This type of chart is called a Distribution Plot or Histogram - we use this type of chart to analyze the distribution of numeric variables. A histogram divides the x-axis into equally spaced bins and then uses the height of a bar to display the number of observations that fall in each bin. You can set the width of the intervals in a histogram. Taller bars show the more common values of a variable, and shorter bars show less-common values.
Add a new code cell and generate a distribution plot for Fare. To do this, replace data['Age'] with data['Fare'].
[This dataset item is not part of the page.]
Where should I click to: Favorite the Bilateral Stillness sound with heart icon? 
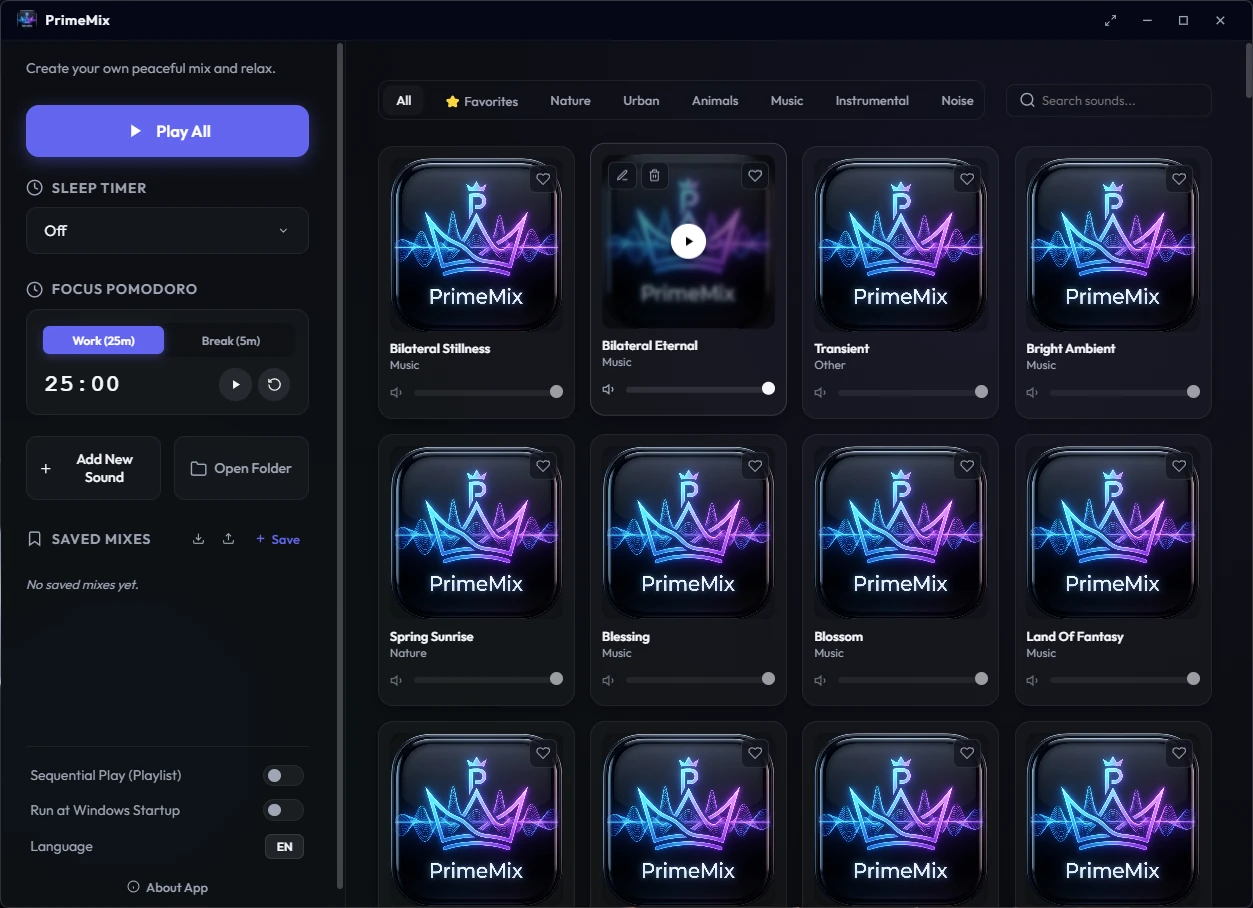(x=543, y=179)
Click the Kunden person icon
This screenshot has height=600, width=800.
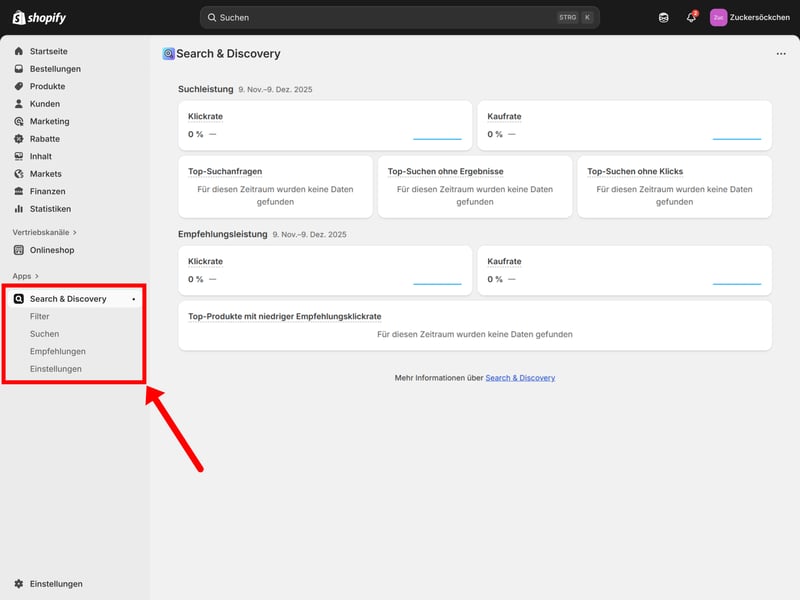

Add markdown cells and make a comment for the distribution of each variable.
Step 3.4: Visualize relationships between variablesOne of the easiest ways analyze relationships between variables is to use a scatter plot:
3.4.1 Add a new code cell and run the code sns.scatterplot(x="Age", y="Fare",
data=data);
This tells Jupyter to use seaborn (i.e sns) to create a "scatter plot", using the numerical variable "Age" for the x-axis, "Fare" for the y axis.
Scatter Plot
- A scatter plot, also known as a scatter graph or a scatter chart
- It is typically used to display values for two variables of a set of data
- It uses dots to represent the values obtained for two different variables - one plotted along the x-axis and the other plotted along the y-axis.
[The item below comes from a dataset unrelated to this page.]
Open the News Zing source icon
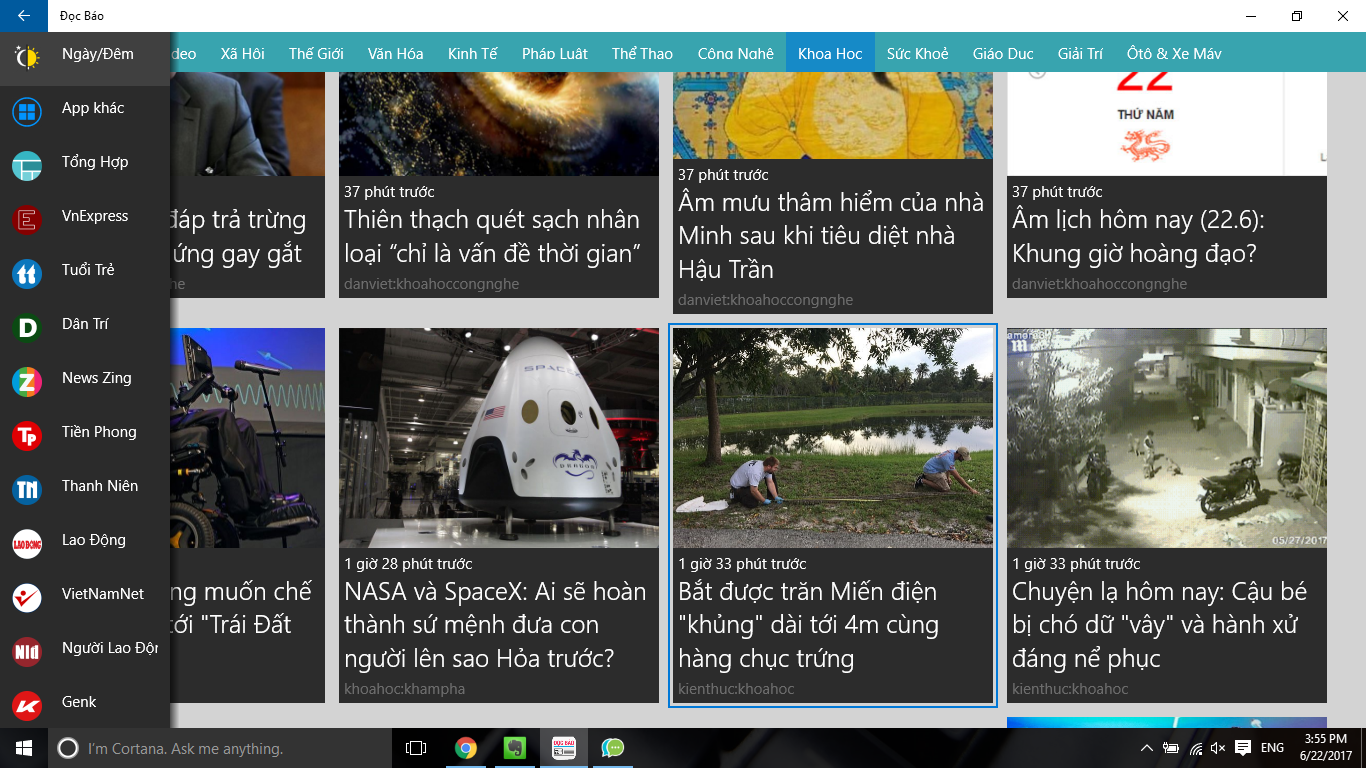27,379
- There are ways to add a third and fourth dimension to a scatteplot (for eg. the color of the dot)
Let's add a third variable to the scatter plot!
3.4.2 Add a new code cell and run the code sns.scatterplot(x="Age", y="Fare", hue="Survived", data=data);
This tells Jupyter to use seaborn (i.e sns) to create a "distribution plot ", using the numerical variable "Age" for the x-axis, "Fare" for the y-axis and color the dots using the variable "Survived"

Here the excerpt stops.